Anguish/pain trying to escape the body
Not being able to love yourself
Grows exponentially and is fed by fear
Ego loving the drama it creates
Regret for past actions
Today’s blog comes from me sitting in the (infrequent here) rain, waiting for the bus to Barcelona to take me to my Guided Meditation MeetUp.
I watch while feeling the angst of a man opposite as he bellows into his mobile.
In a way it is a shame that the person on the receiving end could not see his emphatic gestures that accompanied his verbal tirade.
It had me considering ‘anger’ and what that does to us in those moments of ‘loss of control’ unable to hold ourselves in a place of grace and peace.
To me now, in who I am today, and with my sixty years I have been granted to journey here (so far), what I perceive in ‘anger’ is great pain and an exasperation in not having the ability to stay in the powerful place that is love which transcends all fear.
My life’s blueprint has only one of the twelve ‘houses’ in a fire sign. This gives me a distance from anger. It rarely happens to me. I do not supress it, it just isn’t a predominate force in my being. My propensity is to be happy, to be positive in my outlook rather than negative, finding so many things in my life to be grateful for.

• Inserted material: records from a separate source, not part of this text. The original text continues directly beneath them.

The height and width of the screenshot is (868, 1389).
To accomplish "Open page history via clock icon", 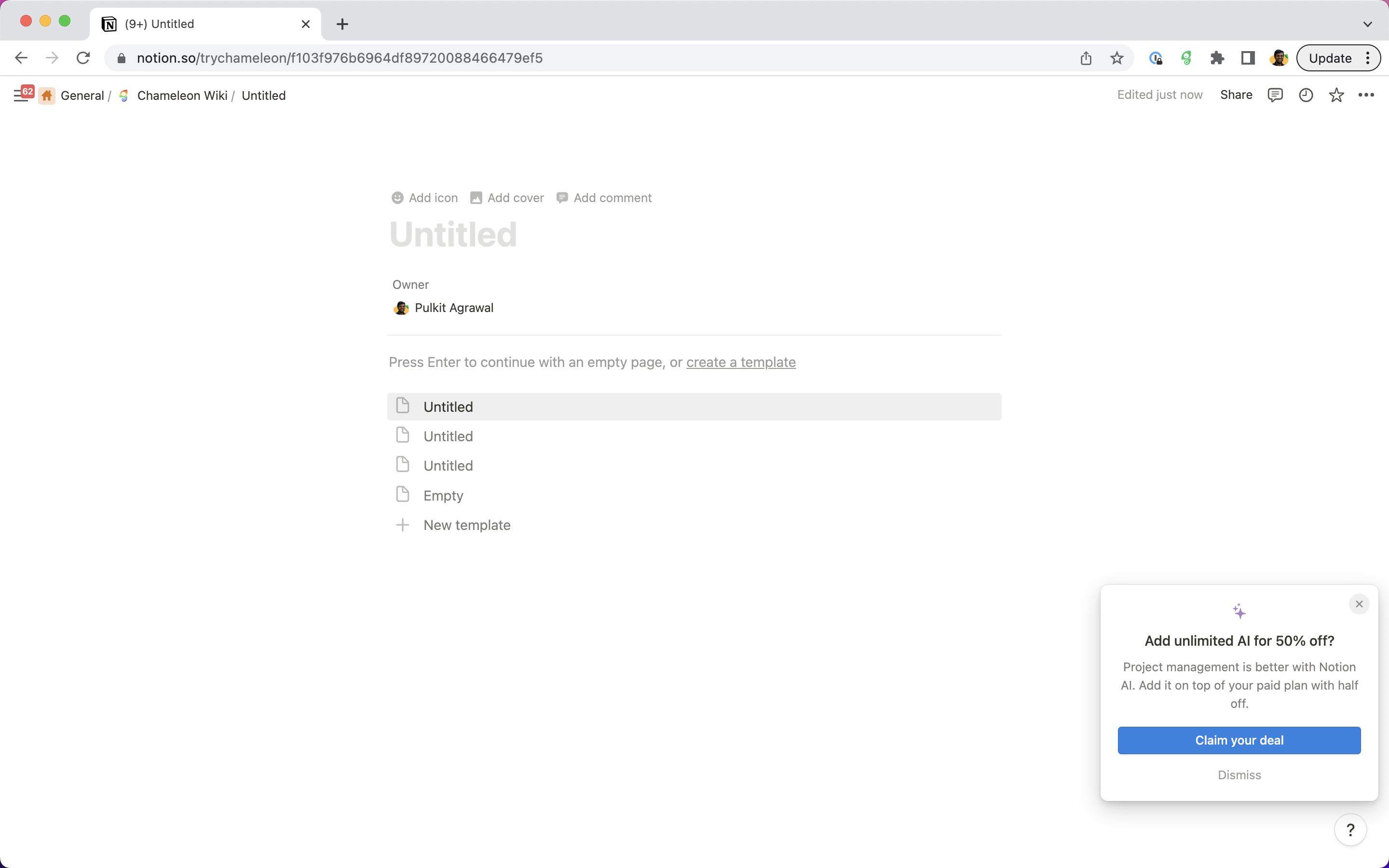I will [x=1305, y=95].
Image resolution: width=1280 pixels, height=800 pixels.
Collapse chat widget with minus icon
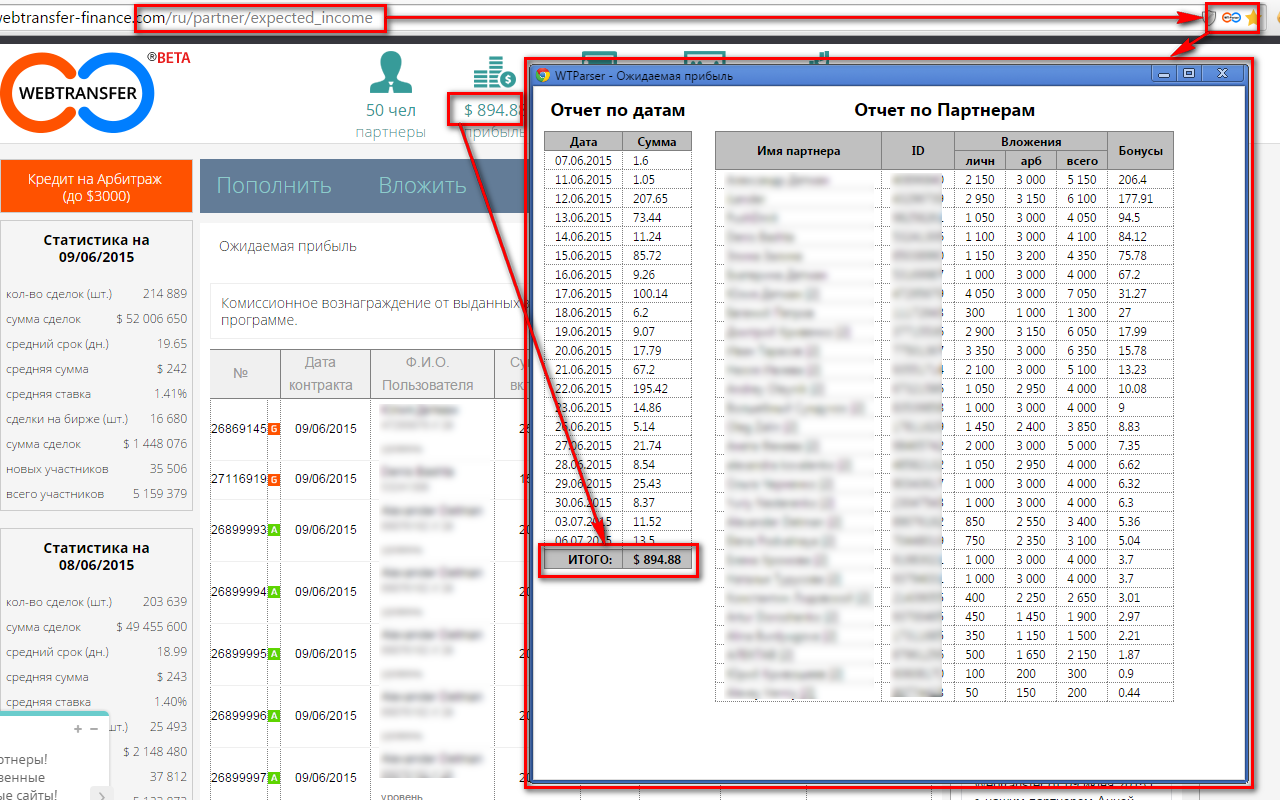point(92,729)
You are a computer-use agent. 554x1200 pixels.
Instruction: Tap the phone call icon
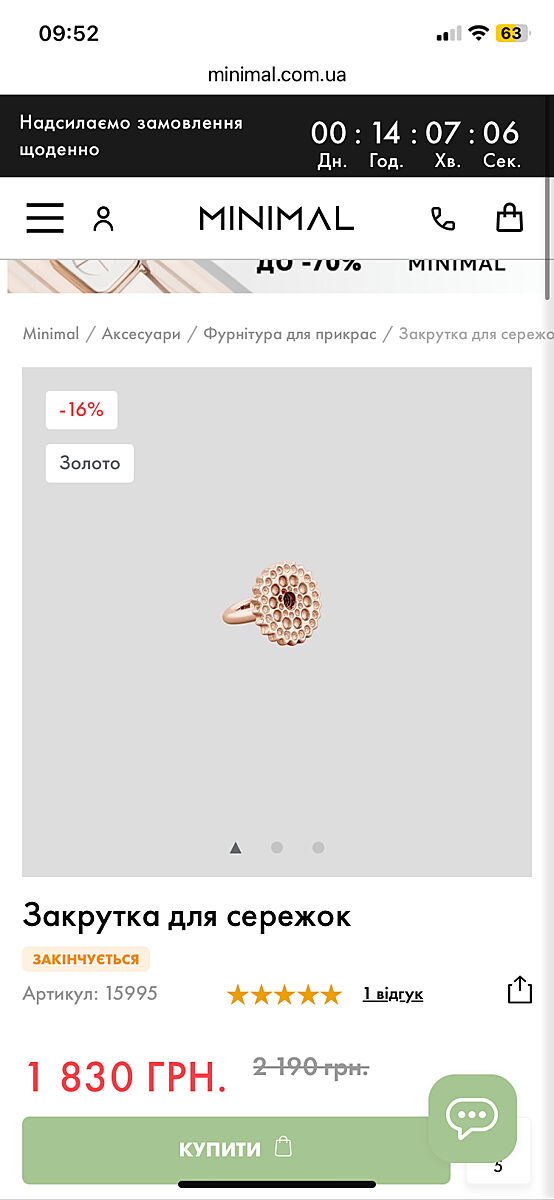coord(442,218)
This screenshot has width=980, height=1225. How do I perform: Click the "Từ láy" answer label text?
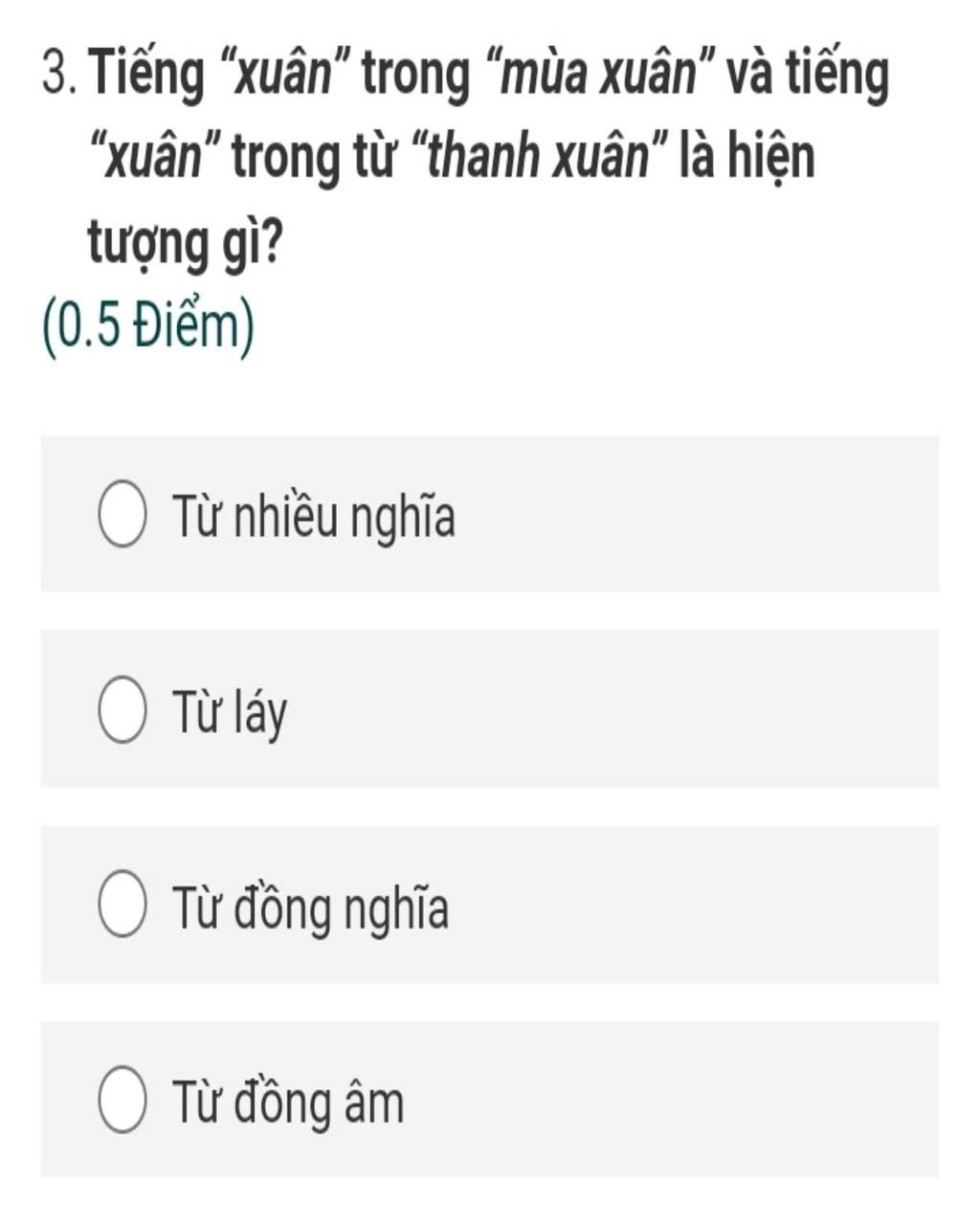[230, 714]
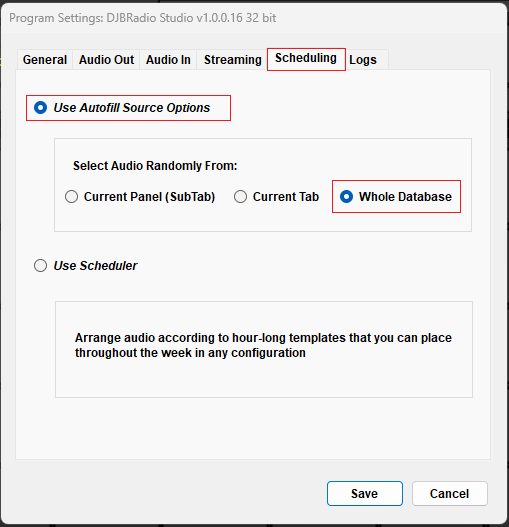The width and height of the screenshot is (509, 527).
Task: Click the Save button
Action: click(365, 493)
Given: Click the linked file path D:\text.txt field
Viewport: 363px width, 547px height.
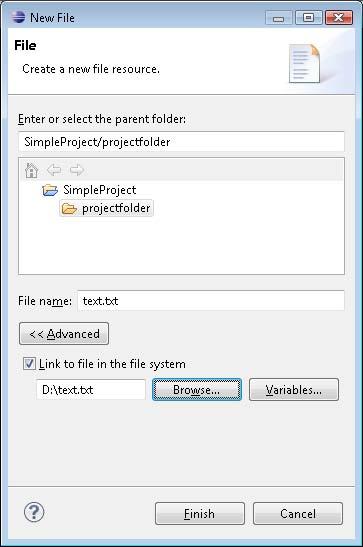Looking at the screenshot, I should pyautogui.click(x=91, y=389).

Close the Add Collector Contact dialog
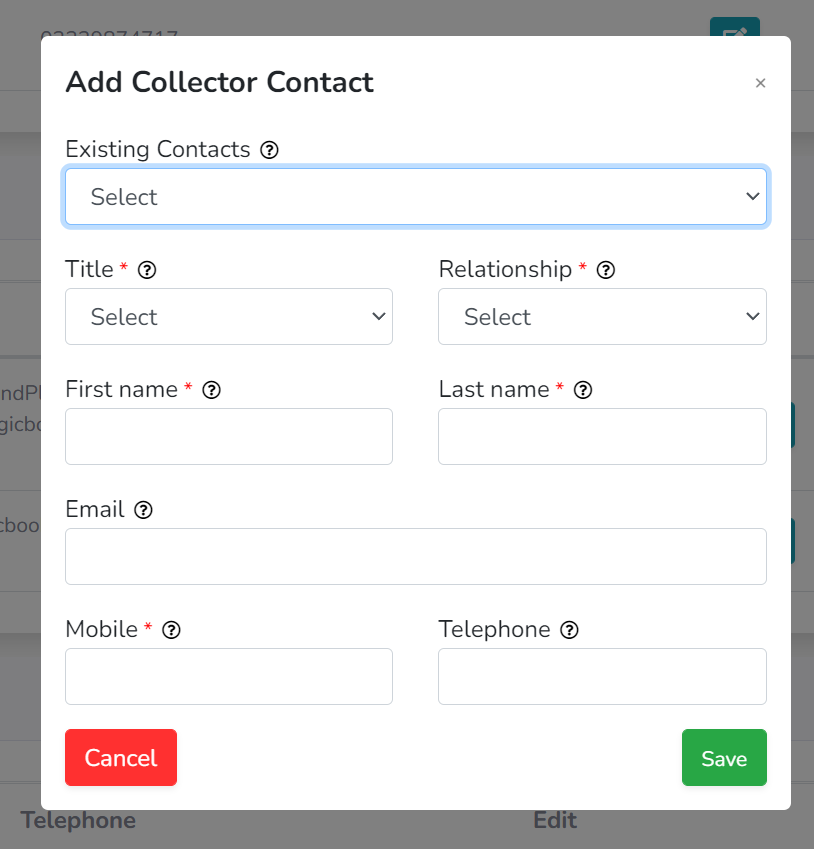pyautogui.click(x=760, y=83)
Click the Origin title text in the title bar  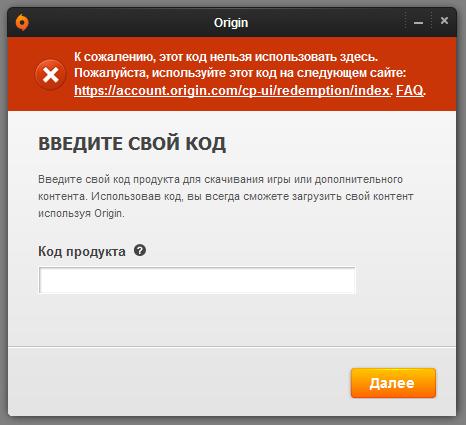coord(231,23)
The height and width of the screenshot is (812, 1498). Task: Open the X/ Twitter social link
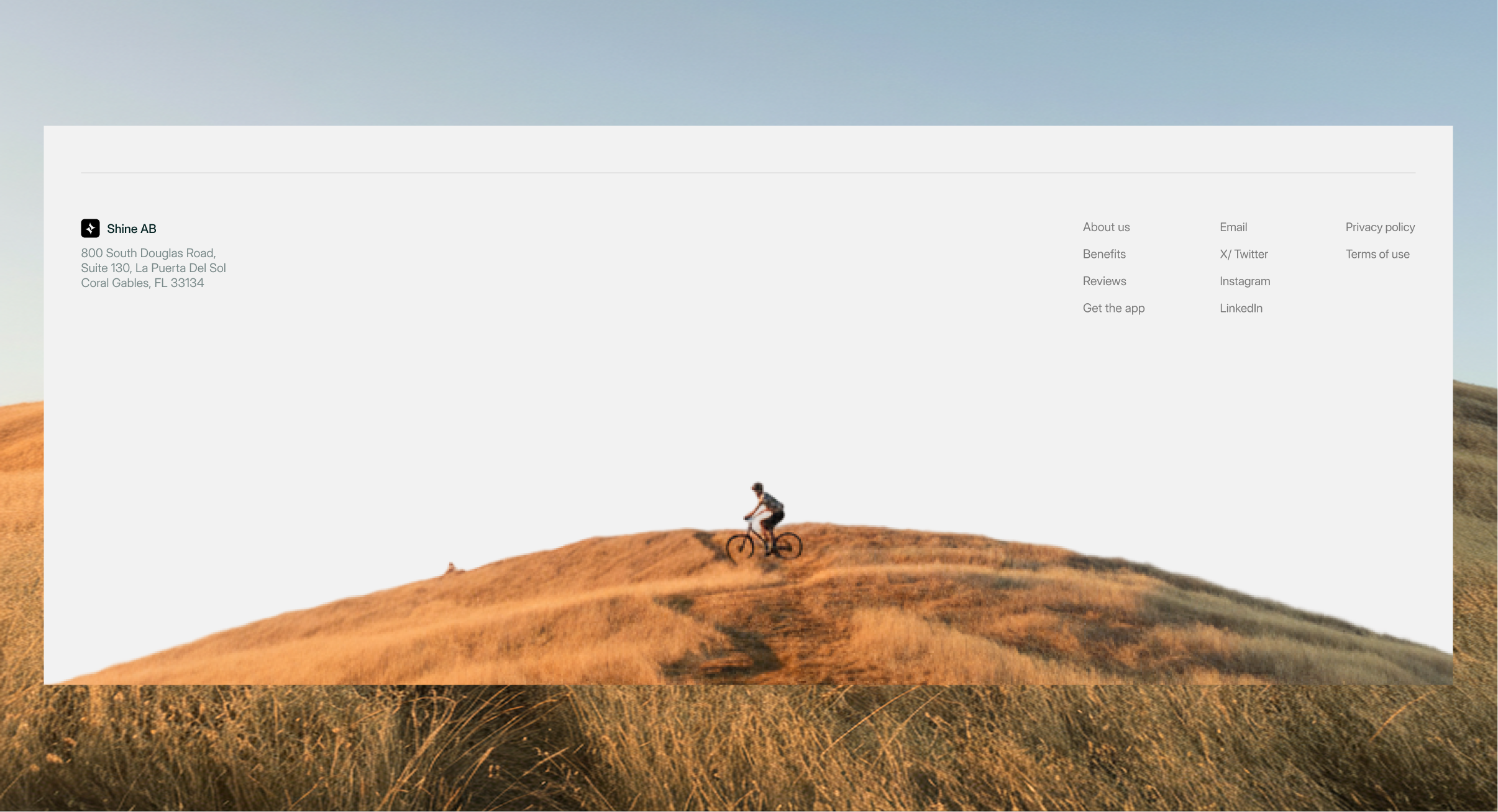[1243, 253]
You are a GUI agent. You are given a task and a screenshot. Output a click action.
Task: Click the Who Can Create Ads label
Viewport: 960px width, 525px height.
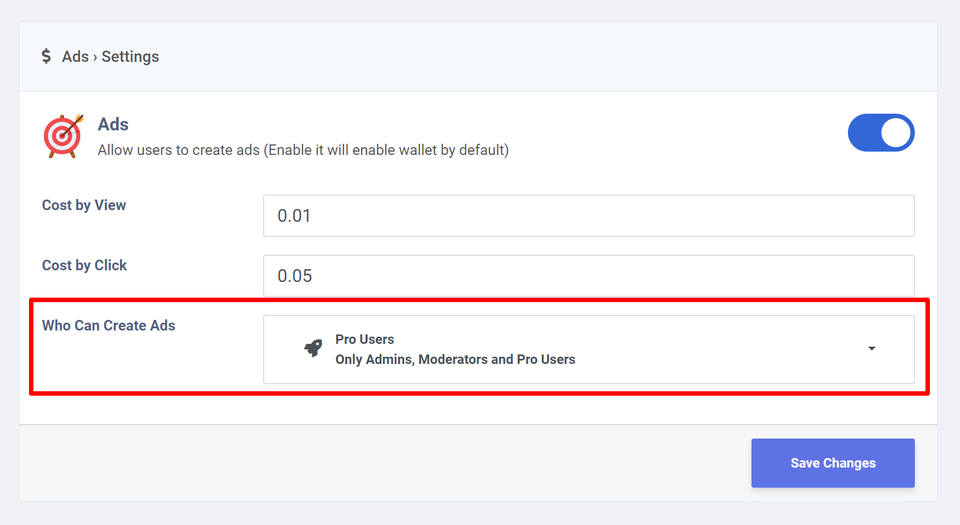coord(108,325)
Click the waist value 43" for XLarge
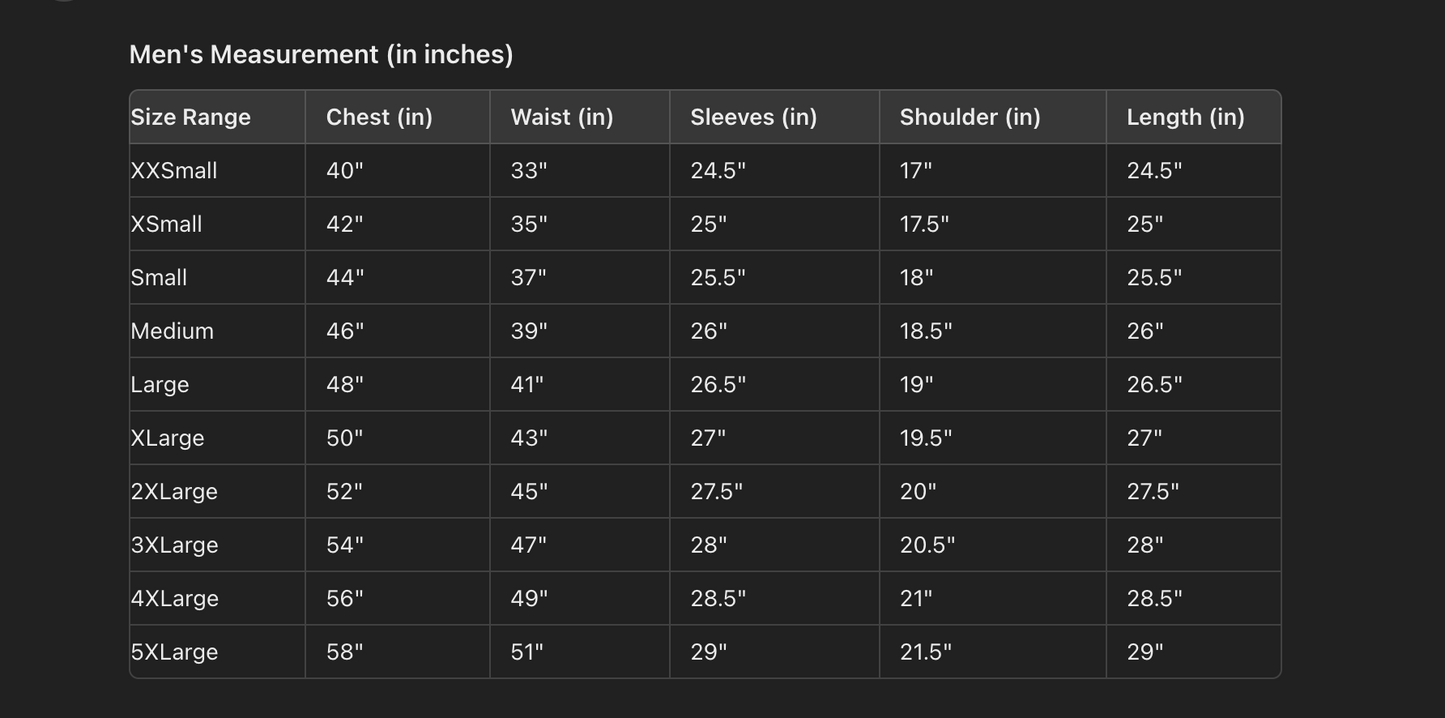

I have found during my life that people who are angry are not happy. My acrostic definition above of what I have known of anger asks you to consider what your views are. If you find yourself agreeing with me then how can we, the ones who have found a heartfelt love of self, nurture others who allow this dark energy to control their lives?
The numerology of week 018 = 9. Nine is about endings leading to new beginnings. I would love to see World Peace in my lifetime and at the Wailing Wall in Jerusalem in 1993, that is what I wished for. Little did I know then that it would start with me making peace with myself, learning to love the uniquely individual being, that ultimately we all are.
I am but another blade of grass in an expansive field – and I love that I am!